在InAs量子點上成長不同厚度InAlAs層對於光電容特性的影響

Abstract

本論文主要探討在InAs量子點上成長不同厚度的In0.14AlAs層，在照光後電容抬升的機制與差異。首先我們先以照光暫態電容的實驗來分析探討照光後光電容的產生機制，搭配深層能階暫態分析DLTS，與照光下暫態電流的實驗，來了解光生載子在樣品中遷移的機制。而在照光後儲存載子所形成的光電容，在關光後有暫存的特性，我們利用在關光後改變外加偏壓一段時間後，切換回起始偏壓由光電容的改變量以觀察儲存載子的改變量。加大逆向偏壓下，會因為成長了In0.14AlAs層載子依然會儲存在前方的量子井或二維電子氣，隨著In0.14AlAs層厚度減小，載子侷限的能力也會隨之降低；為了移除二維電子氣中的載子，則需要加入順向偏壓來使In0.14AlAs層前方的能帶變平緩，將二維電子氣中的電子掃回空乏區中。所以當In0.14AlAs層厚度增加，則是加強了量子井或二維電子氣的侷限能力，進而產生較大的光電容。

In this study, we discuss the mechanism of the apparently photocapacitance in InAs/GaAs quantum dots (QDs) sample covered by In0.14AlAs layer, and study the difference of photocapacitance in the sample with different In0.14AlAs thickness. At first, we use the transient photocapacitance, deep level transient spectroscopy and transient current to analyze the mechanism of light-induced carrier transmission in sample. The large capacitance increase induced by light can sustain even light is removed.

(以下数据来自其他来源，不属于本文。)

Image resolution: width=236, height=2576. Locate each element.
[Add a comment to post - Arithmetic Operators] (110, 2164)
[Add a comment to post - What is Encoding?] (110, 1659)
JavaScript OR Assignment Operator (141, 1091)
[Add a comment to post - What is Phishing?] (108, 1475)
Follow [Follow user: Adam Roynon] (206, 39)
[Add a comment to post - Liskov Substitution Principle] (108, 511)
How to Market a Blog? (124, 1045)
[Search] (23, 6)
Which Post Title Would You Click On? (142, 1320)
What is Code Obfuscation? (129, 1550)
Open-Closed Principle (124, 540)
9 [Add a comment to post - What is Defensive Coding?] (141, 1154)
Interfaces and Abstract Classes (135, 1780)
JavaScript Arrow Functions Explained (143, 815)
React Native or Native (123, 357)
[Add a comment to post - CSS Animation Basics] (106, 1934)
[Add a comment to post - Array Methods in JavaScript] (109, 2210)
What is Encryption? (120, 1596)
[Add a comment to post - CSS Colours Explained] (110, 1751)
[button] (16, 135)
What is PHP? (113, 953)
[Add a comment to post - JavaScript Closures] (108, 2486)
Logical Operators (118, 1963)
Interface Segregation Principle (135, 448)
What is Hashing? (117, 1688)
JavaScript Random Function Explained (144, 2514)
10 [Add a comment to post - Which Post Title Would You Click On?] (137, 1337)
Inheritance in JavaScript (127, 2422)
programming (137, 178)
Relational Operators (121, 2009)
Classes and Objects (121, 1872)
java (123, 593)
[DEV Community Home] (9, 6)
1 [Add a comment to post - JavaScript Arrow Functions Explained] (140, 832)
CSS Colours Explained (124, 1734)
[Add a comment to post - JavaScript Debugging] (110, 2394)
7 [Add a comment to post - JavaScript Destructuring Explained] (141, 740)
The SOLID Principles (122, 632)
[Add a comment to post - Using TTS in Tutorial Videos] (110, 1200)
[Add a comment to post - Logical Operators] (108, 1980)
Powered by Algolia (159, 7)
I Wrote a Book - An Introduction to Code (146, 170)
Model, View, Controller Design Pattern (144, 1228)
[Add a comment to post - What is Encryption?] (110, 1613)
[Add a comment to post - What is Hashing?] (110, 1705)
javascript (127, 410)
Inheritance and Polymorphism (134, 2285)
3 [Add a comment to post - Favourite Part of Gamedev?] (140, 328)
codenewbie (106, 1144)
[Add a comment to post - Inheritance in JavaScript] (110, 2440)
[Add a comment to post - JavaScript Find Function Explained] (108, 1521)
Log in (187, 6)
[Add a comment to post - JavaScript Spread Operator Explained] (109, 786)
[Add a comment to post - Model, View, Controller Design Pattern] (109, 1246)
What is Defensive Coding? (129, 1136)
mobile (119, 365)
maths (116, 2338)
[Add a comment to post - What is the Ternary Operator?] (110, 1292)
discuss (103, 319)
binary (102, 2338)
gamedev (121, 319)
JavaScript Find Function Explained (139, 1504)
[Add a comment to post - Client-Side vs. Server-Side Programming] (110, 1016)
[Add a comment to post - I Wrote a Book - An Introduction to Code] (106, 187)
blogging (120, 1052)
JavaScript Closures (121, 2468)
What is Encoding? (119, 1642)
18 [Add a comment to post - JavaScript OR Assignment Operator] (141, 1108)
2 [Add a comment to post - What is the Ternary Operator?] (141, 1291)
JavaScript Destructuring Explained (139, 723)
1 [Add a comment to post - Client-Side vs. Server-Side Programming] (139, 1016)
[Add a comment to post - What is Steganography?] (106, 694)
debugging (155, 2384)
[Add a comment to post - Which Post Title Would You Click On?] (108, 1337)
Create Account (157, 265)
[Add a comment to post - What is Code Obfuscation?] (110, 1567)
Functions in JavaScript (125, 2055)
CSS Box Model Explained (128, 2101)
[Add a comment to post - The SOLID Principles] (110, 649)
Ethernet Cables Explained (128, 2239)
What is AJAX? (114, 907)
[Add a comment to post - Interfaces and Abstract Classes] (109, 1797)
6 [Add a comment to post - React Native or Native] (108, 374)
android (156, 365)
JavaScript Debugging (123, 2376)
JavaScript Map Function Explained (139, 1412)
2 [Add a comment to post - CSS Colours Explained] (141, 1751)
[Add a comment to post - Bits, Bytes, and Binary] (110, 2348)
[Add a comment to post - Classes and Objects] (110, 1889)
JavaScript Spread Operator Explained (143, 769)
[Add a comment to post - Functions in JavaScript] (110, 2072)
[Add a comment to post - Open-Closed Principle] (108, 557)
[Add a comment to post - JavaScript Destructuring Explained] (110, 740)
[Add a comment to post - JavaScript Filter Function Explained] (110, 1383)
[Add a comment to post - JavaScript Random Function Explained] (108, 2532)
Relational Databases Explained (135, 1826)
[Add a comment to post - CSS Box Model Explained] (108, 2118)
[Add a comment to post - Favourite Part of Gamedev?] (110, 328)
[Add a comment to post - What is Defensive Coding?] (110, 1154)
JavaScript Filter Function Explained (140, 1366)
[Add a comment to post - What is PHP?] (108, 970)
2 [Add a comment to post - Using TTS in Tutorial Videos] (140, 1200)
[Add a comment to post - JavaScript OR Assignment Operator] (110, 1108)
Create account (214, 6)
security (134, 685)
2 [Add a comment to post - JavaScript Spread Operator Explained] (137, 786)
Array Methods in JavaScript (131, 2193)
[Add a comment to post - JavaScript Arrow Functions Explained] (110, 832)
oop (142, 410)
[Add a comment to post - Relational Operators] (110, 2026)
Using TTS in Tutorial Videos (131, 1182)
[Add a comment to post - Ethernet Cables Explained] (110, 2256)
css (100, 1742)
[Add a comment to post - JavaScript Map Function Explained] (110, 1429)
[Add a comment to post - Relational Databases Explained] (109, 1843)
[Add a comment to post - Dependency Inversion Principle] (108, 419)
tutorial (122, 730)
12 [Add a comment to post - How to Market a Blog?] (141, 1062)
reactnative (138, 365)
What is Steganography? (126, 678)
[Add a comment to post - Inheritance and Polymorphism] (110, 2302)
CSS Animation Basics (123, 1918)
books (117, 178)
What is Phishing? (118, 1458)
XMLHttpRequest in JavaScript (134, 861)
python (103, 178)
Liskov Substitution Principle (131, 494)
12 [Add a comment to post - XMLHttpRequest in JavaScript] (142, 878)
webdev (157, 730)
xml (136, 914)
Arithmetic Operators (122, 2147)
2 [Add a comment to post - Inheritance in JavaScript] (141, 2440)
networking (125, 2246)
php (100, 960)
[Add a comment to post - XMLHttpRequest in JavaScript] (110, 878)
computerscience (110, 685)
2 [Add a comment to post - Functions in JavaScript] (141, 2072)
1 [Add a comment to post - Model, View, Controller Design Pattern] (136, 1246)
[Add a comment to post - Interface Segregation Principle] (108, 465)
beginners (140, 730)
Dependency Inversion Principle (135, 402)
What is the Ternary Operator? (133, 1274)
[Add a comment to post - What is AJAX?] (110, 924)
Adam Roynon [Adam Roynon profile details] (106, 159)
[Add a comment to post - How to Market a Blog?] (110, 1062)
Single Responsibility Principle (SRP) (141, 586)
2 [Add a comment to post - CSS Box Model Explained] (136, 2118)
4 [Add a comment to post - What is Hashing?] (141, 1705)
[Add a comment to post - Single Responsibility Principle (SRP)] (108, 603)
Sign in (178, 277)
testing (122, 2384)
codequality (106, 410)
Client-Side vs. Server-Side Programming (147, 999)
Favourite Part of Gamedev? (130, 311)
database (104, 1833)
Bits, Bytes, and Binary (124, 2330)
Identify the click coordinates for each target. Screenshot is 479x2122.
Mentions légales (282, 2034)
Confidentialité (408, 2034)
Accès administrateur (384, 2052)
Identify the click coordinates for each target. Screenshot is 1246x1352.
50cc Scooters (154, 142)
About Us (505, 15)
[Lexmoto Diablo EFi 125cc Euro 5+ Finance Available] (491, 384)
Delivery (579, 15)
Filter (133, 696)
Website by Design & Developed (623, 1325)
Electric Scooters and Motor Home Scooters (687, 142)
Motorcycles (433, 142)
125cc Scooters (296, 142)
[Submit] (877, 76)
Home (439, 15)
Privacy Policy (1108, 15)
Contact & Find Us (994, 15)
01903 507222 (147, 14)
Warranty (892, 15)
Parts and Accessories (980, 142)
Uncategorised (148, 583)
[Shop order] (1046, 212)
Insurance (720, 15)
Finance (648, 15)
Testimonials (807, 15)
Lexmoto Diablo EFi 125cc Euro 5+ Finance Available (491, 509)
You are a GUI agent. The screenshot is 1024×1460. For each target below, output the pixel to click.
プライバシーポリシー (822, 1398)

We change the bias after light off for a while, then sweep back to initial bias to check the change of storage carrier. Under applying larger reverse bias, the carriers stored in front of the In0.14AlAs layer can’t tunnel through the barrier. So the capacitance do not change after sweeping back to initial bias. To erase the carriers in QW or 2DEG, we apply a forward-direction voltage to flatten the band-bending and sweep the electrons back into the depletion region of the Schottky diode. As increasing the In0.14AlAs layer thickness, the confinement of QW or 2DEG become better and cause the larger photocapacitance.